Gasol y el imperio

ABC 14/07/17
LUIS VENTOSO

· Los países sin carácter nacional al final dejan de existir como estados

Acomienzos del siglo XX, el Imperio Austrohúngaro era una tremenda potencia, la sexta del mundo, para más señas. Entre 1870 y 1910 su economía creció un 128%. Su renta per cápita aumentaba más rápido que las de Francia e Inglaterra. Su riqueza lo convirtió en un faro cultural de primer orden, la tierra de Klimt y Stefan Zweig, de Freud, Mahler o Kafka, la que vio nacer a Wittgenstein y Popper. Pero en 1914 estalló la Primera Guerra Mundial y el colosal Imperio Austrohúngaro se desvaneció en la historia como un azucarillo, dando lugar a buena parte de las actuales Austria, Hungría, Polonia, Rumanía, República Checa, Eslovaquia, Ucrania y los países balcánicos. ¿Qué había pasado? ¿Cómo pudo implosionar así semejante titán?

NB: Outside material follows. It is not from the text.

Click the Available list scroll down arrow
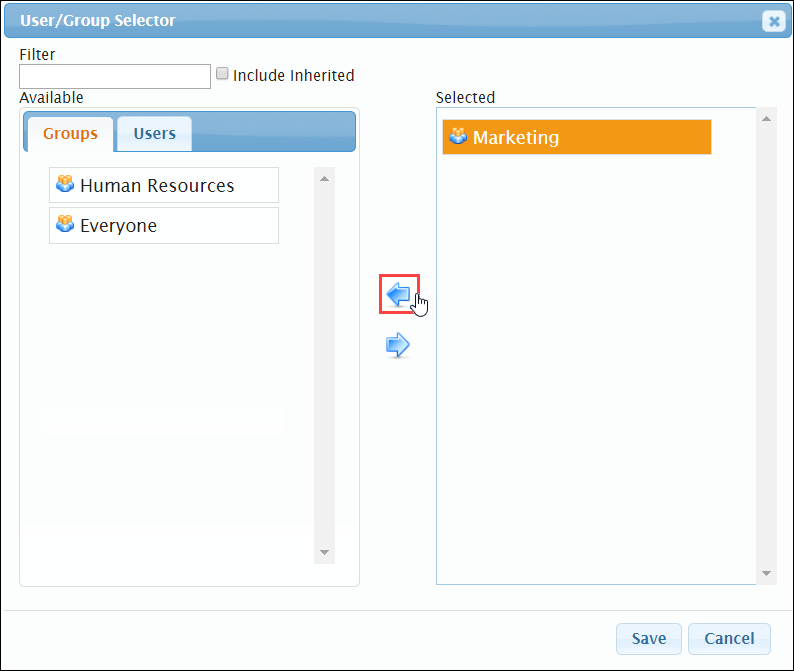The image size is (794, 671). point(325,552)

La respuesta es que no se forjó un carácter nacional que uniese a todos los pueblos que habitaban en su seno. Un país cuyos ciudadanos no comparten historias, mitos y proyectos pronto deja de existir como nación. La única argamasa allí eran el mayoritario catolicismo y la figura del emperador Francisco José I, que reinó casi 68 años a partir de 1848 y era muy popular, políglota y querido. No existían unos valores comunes de la nación austrohúngara, faltaba una conciencia nacional auténtica y los Habsburgo no acertaron a forjarla. Todo lo contrario, llevaron a cabo ciertas concesiones autonomistas y el artículo 19 de la Constitución protegía la preservación en la escuela de las lenguas locales. El topicazo que tanto se maneja hoy en España no es cierto: la «maravillosa diversidad» no es buena para la salud de las naciones, porque si no existen unos valores superiores que creen lazos, la diversidad acaba minando los Estados y puede destruirlos. Por eso resulta tan gravemente equivocada la vía que ha elegido el PSOE para afrontar el problema separatista español.

Un viejo y fino chiste resume bien todo lo anterior. Es la definición de lo que era Yugoslavia: ocho pueblos diferentes, seis naciones, cuatro idiomas, tres religiones, dos alfabetos y un solo yugoslavo, el mariscal Tito. En 1980 se murió Tito y se acabó el invento, entre guerras nacionalistas y sanguinarias.

Pau Gasol es con Nadal, Induráin y Alonso el deportista español más destacado de la historia. Un tipo excelente, templado y razonable, que siempre ha defendido la camiseta de su país con entrega y estima. Pero esta semana, en una entrevista en TV3, ha apoyado el referéndum xenófobo, inconstitucional e independentista del nacionalismo catalán. ¿Por qué ha acabado ahí un catalán que se siente español, como Gasol? Pues porque el separatismo está ganando allí la batalla de las ideas. Ha logrado inculcar en muchas mentes la falacia de que incumplir las leyes de una democracia es sinónimo de libertad, cuando en realidad es la ley de la jungla. En esta batalla por los corazones España está actuando como el Imperio Austrohúgaro de Francisco José: es un gigante, pero debido a un aberrante complejo derivado del franquismo no se atreve a promover unos valores españoles compartidos. Un poco de patriotismo español, aunque nadie se atreve a decirlo, es lo único que puede parar a largo plazo la demolición en curso del país.